Abstract

A common approach to produce visual speech is to interpolate the parameters describing a sequence of mouth shapes, known as visemes, where a viseme corresponds to a phoneme in an utterance. The interpolation process must consider the issue of context-dependent shape, or coarticulation, in order to produce realistic-looking speech. We describe an approach to such pose-based interpolation that deals with coarticulation using a constraint-based technique. This is demonstrated using a Mexican-Spanish talking head, which can vary its speed of talking and produce coarticulation effects.

1. Introduction

Film, computer games, and anthropometric interfaces need facial animation, of which a key component is visual speech. Approaches to producing this animation include pose-based interpolation, concatenation of dynamic units, and physically based modeling (see [1] for a review). Our approach is based on pose-based interpolation, where the parameters describing a sequence of facial postures are interpolated to produce animation. For general facial animation, this approach gives artists close control over the final result; and for visual speech, it fits easily with the phoneme-based approach to producing speech. However, it is important that the interpolation process produces the effects observed in the natural visual speech. Instead of treating the pose-based approach as a purely parametric interpolation, we base the interpolation on a system of constraints on the shape and movement of the visible parts of the articulatory system (i.e., lips, teeth/jaw, and tongue).

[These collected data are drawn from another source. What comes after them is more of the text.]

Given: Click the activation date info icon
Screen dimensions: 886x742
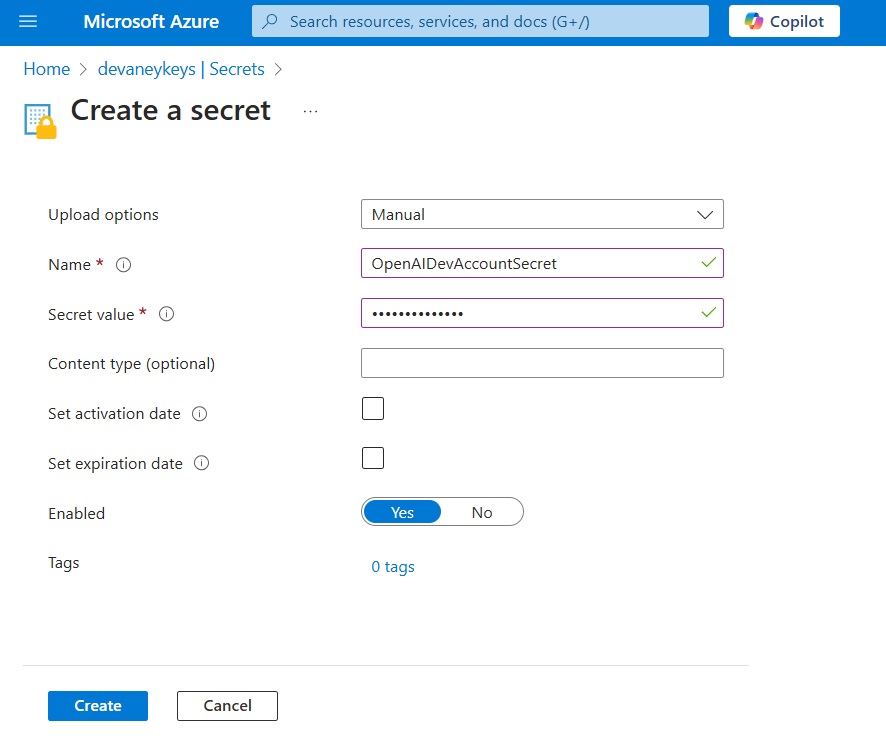Looking at the screenshot, I should click(199, 414).
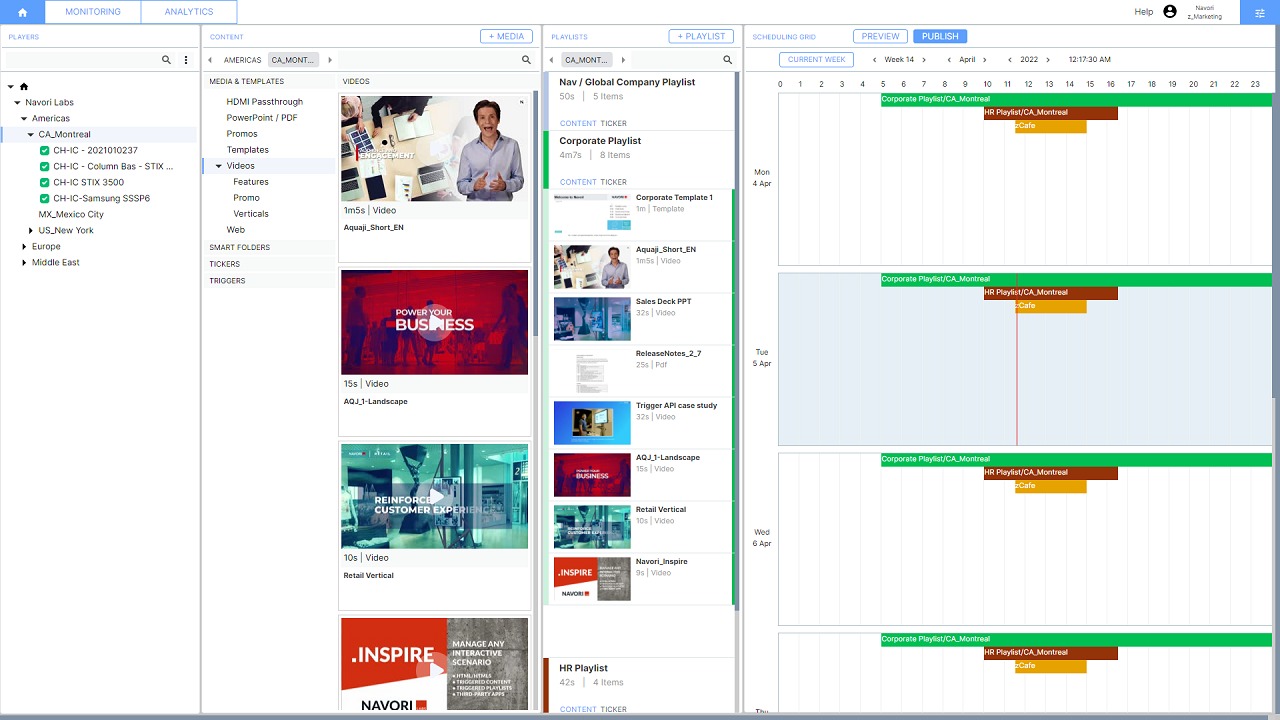Image resolution: width=1280 pixels, height=720 pixels.
Task: Collapse the Videos folder in content
Action: click(219, 166)
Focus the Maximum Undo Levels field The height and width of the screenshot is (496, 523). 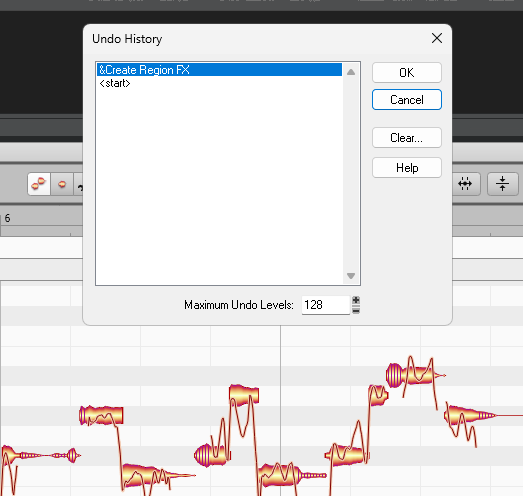pyautogui.click(x=325, y=305)
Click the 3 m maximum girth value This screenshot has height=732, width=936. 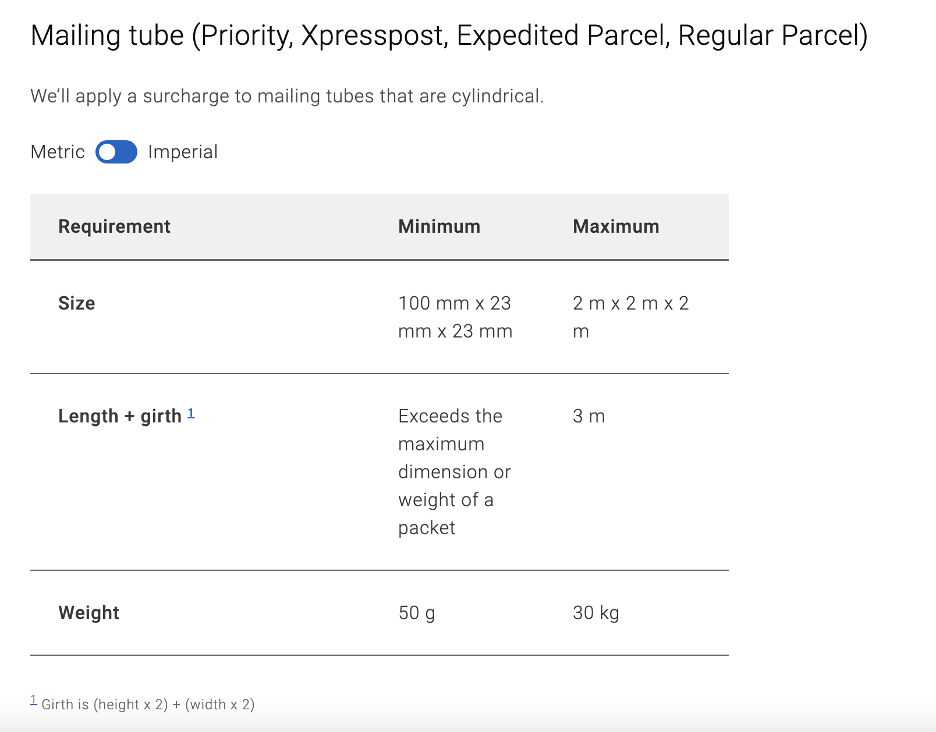(589, 416)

In the typical approach to producing visual speech, the speech is first broken into a sequence of phonemes (with timing), then these are matched to their equivalent visemes (where a viseme is the shape and position of the articulatory system at its visual extent for a particular phoneme in the target language, e.g., the lips would be set in a pouted and rounded position for the /u/ in “boo”), and then intermediate poses are produced using parametric interpolation. With less than sixty phonemes needed in English, which can be mapped onto fewer visemes since, for example, the bilabial plosives /p/, /b/, and the bilabial nasal /m/ are visually the same (as the tongue cannot be seen in these visemes), the general technique is low on data requirements. Of course, extra postures would be required for further facial postures such as expressions or eyebrow movements.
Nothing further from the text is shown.